DROS_PATH = os.path.join("datasets", "drosophila")
DROS_URL = MSR_ROOT + "graspologic/datasets/drosophila"

DROS_NAMES = {"Left": {"A": "left_adjacency.csv", "labels": "left_cell_labels.csv"},
              "Right": {"A": "right_adjacency.csv", "labels": "right_cell_labels.csv"}}

def fetch_drosophila_data(dros_url=DROS_URL, dros_path=DROS_PATH,
                         dros_names=DROS_NAMES):
    if not os.path.isdir(dros_path):
        os.makedirs(dros_path)
    for (name, dictobj) in dros_names.items():
        for (objtype, fname) in dros_names[name].items():
            csv_path = os.path.join(dros_path, fname)
            csv_url = os.path.join(dros_url, fname)
            urllib.request.urlretrieve(csv_url, csv_path)

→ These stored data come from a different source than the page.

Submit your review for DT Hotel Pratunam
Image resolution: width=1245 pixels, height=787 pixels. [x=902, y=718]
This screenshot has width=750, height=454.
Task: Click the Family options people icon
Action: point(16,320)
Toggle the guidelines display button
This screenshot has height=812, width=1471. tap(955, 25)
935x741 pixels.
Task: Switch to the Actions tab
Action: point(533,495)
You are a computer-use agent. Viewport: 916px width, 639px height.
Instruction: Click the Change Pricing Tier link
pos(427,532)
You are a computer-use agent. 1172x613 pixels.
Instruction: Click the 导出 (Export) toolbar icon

def load_drosophila_data(dros_path=DROS_PATH, dros_names=DROS_NAMES,
                        return_labels=True):
    adj_dict = {}  # make the return object
    for (name, dictobj) in dros_names.items():
        adj_dict[name] = {}  # dictionary for each adjacency matrix with labels
        
        adj_path = os.path.join(dros_path, dictobj["A"])
        with open(adj_path) as adjfile:
            adj_dict[name]["A"] = np.loadtxt(adjfile)
        
        labels_path = os.path.join(dros_path, dictobj["labels"])
        with open(labels_path) as labelfile:
            adj_dict[name]["labels"] = np.loadtxt(labelfile, dtype=str)
    return adj_dict

In [None]:
fetch_drosophila_data()
dataset = load_drosophila_data()
Aleft, labelsleft = (dataset["Left"]["A"], dataset["Left"]["labels"])

## Data cleaning

Most network machine learning algorithms cannot work with a node which is *isolated*, a term we will learn in [Chapter 4](#link?) which means that the node has no edges. Let's start with fixing this. We can remove isolated nodes from the network as follows:
1. Compute the number of nodes each node connects to. This consists of summing the matrix along the rows and along the columns.
2. Identify any nodes which are connected to zero nodes along either the rows or columns. These are the *isolated* nodes.
3. Remove the isolated nodes from both the adjacency matrix and the labels.

Let's see how this works in practice. We begin by first taking the row and column sums of each node, and then finding the sum across the rows and the columns. Next, we remove all nodes with are not connected to any other nodes (the row and column sum are both zero) from both the adjacency matrix and the labels:

In [None]:
def remove_isolates(A, labels):
    """
    A function which removes isolated nodes from the 
    adjacency matrix A and the labels.
    """
    in_degree = A.sum(axis=0)  # sum along the rows
    out_degree = A.sum(axis=1)  # sum along the columns
    cum_degree = in_degree + out_degree
    A_purged = A[~(cum_degree == 0),:]
    A_purged = A_purged[:,~(cum_degree == 0)]
    labels_purged = labels[~(cum_degree == 0)]
    print("Purging {:d} nodes...".format((cum_degree == 0).sum()))
    return (A_purged, labels_purged)

In [None]:
Aleft, labelsleft = remove_isolates(Aleft, labelsleft)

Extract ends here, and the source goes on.